Le mot « lunette » est bien le diminutif de lune mais, à l’origine, il ne désigne pas un instrument d’optique : ni les lunettes (Brille), ni la lunette (Fernrohr). Attesté dès le XIIe siècle en français, il définit un objet de forme ronde, par exemple le cercle de métal entourant une plaque brillante (d’abord en métal puis en verre) qui sert de miroir.

C’est par analogie de forme que « lunette » désigne ensuite l’ouverture ronde de la chaise percée, puis le siège – parfois relevable – des « cabinets d’aisances » d’autrefois, tout comme celui des WC modernes (2).
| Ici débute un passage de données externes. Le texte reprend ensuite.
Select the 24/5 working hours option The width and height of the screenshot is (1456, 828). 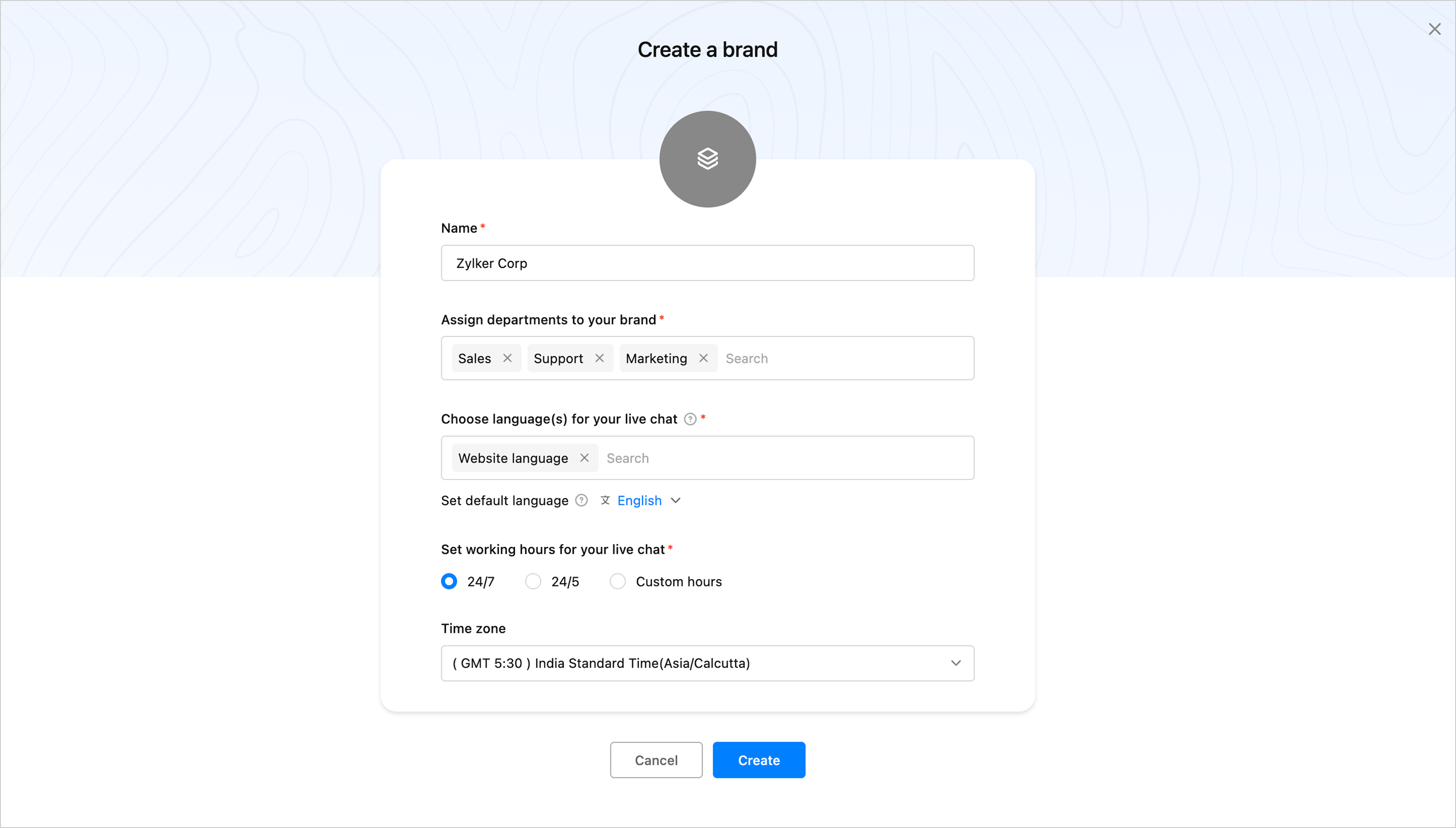(x=533, y=581)
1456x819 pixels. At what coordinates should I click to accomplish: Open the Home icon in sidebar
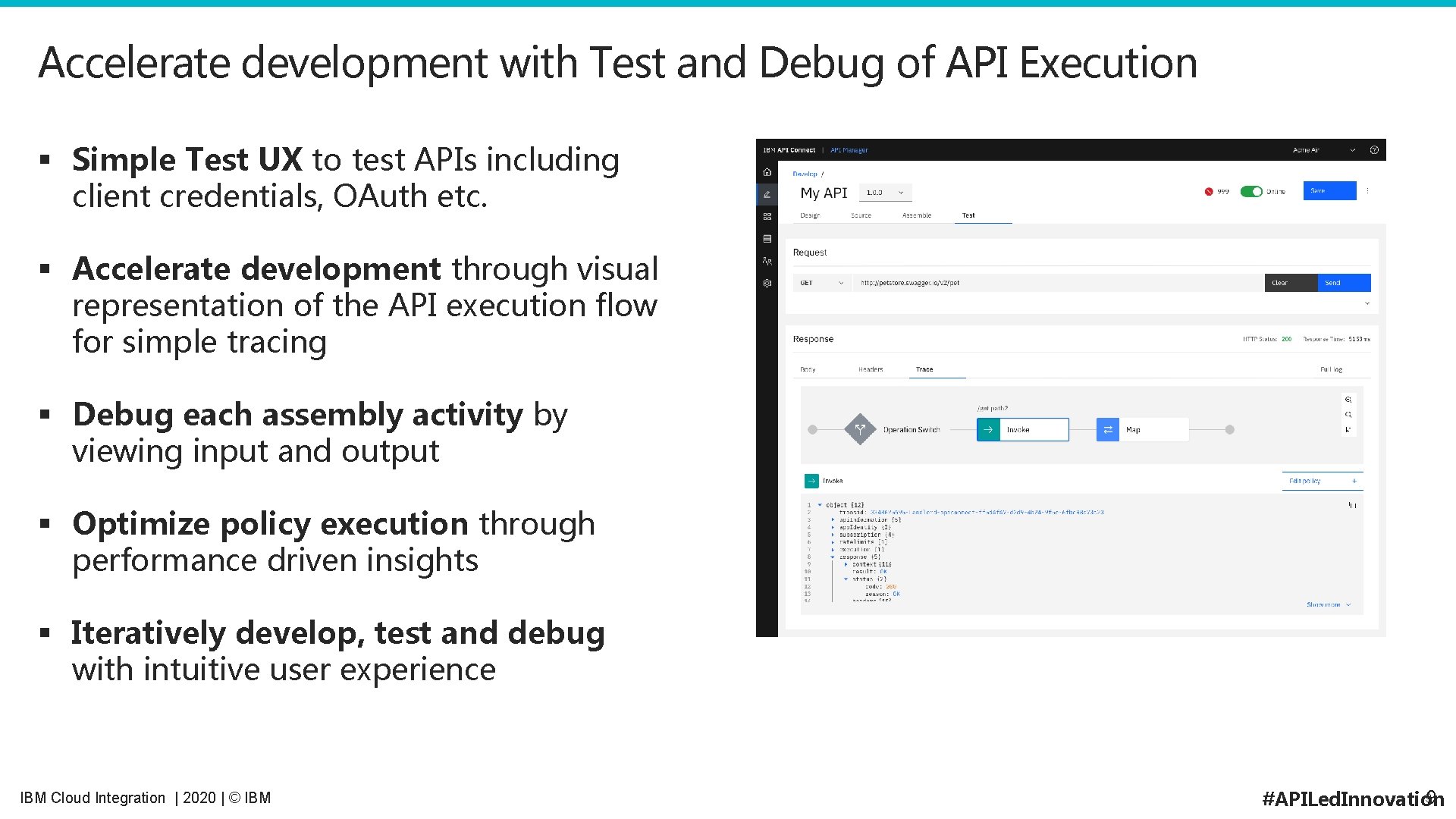[x=767, y=172]
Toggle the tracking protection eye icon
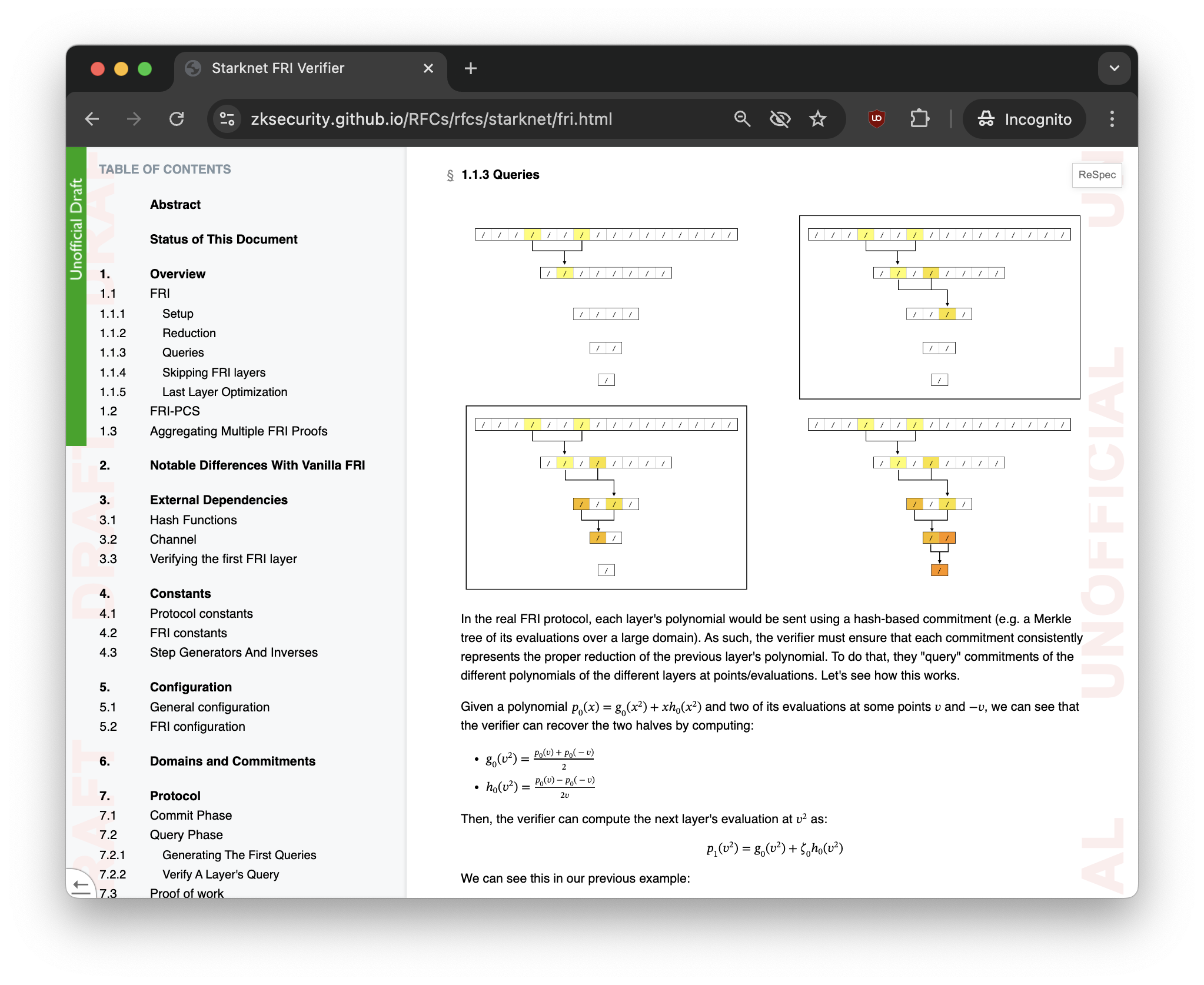Image resolution: width=1204 pixels, height=985 pixels. tap(780, 119)
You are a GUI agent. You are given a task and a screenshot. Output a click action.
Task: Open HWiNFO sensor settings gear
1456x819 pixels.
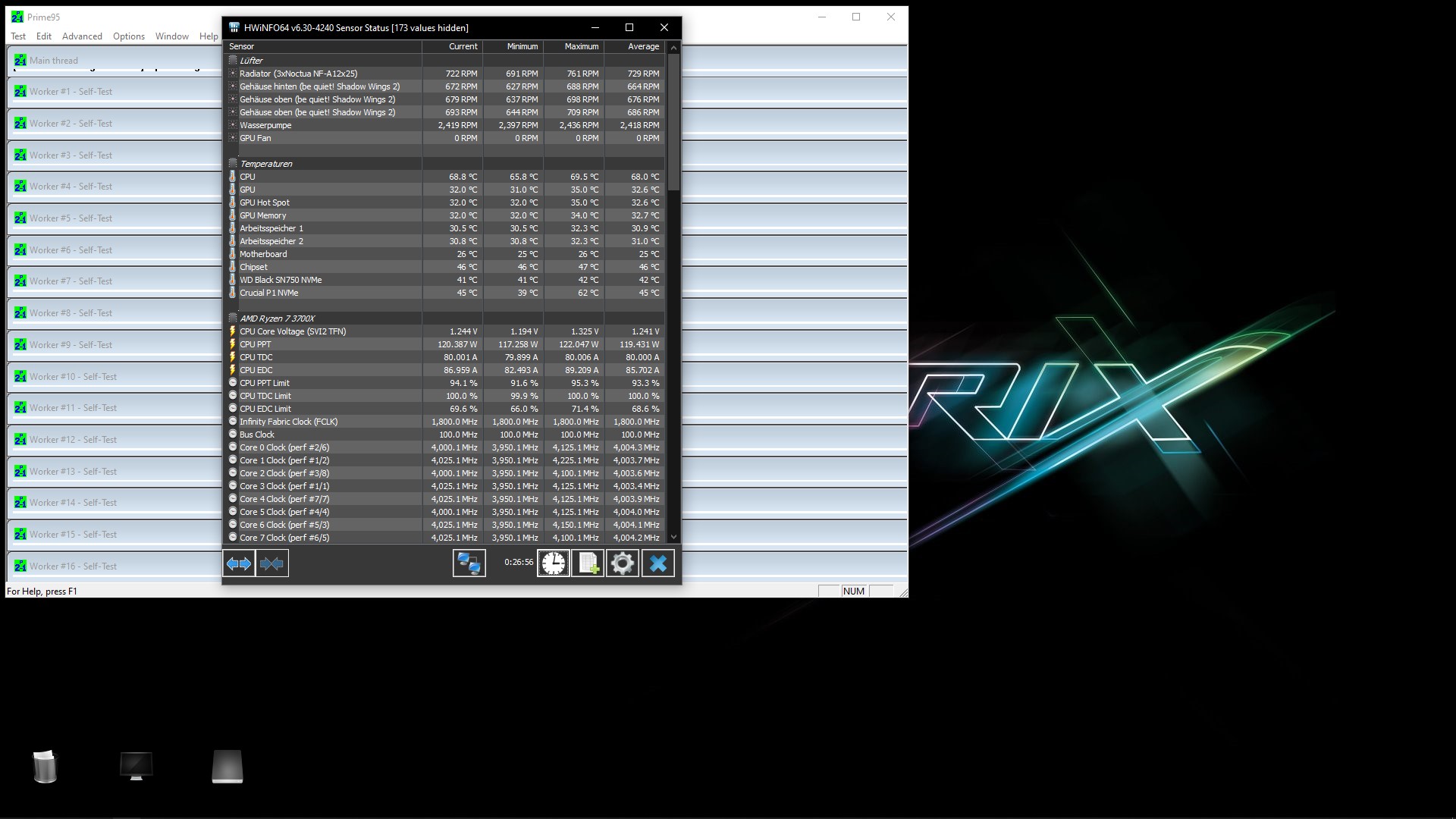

Le terme Klobrille est un calque du français « lunette », adopté au XVIIe siècle.

Selon une autre explication (plus controversée), le siège du WC s’appelle ainsi, parce que, en argot, « lune » ou « pleine lune » est synonyme de postérieur, derrière, fesses.

A propos de lunettes… : « Mit dem Glück geht es wie mit der Brille: / Man hat sie auf der Nase und weiß es nicht. »
Cet aphorisme allemand a été adopté et adapté par l’écrivain André Maurois (1885-1967) : « Le plus souvent, on cherche le bonheur comme on cherche ses lunettes, quand on les a sur le nez. »

A l’inverse, il arrive que – par une sorte de réflexe – on essaie d’enlever ses lunettes… alors qu’on n’en porte pas ! (Vidéo : le sénateur américain Orrin Hatch enlève ses lunettes invisibles…)
Cela se produit parfois quand on est « dans la lune », c’est-à-dire distrait.

L’influence – supposée – de la lune sur l’humeur des humains a laissé des traces dans le lexique, en français comme en allemand : l’humeur = die Laune ; être d’humeur changeante = launisch sein ; être lunatique = launenhaft sein ; être bien ou mal luné/e = gut oder schlecht gelaunt sein.

Pour être au courant

1- transformation de « bericle » en « besicle » par assibilation (Assibilierung oder Zetazismus) : la consonne occlusive, en l’occurrence le [r], s’est transformée en sifflante [z].
« Assibilation » vient du verbe latin « sibilare » (siffler).

2 – Dans un domaine tout à fait différent, et à partir du début du XXe siècle, la lunette correspond à la vitre arrière d’une voiture : en effet, sur de nombreux anciens modèles de véhicules, cette vitre était nettement plus petite qu’aujourd’hui et possédait une forme arrondie – ou parfois ovale -, d’où son nom. En 150 ans, sa forme a bien changé, mais le nom est resté.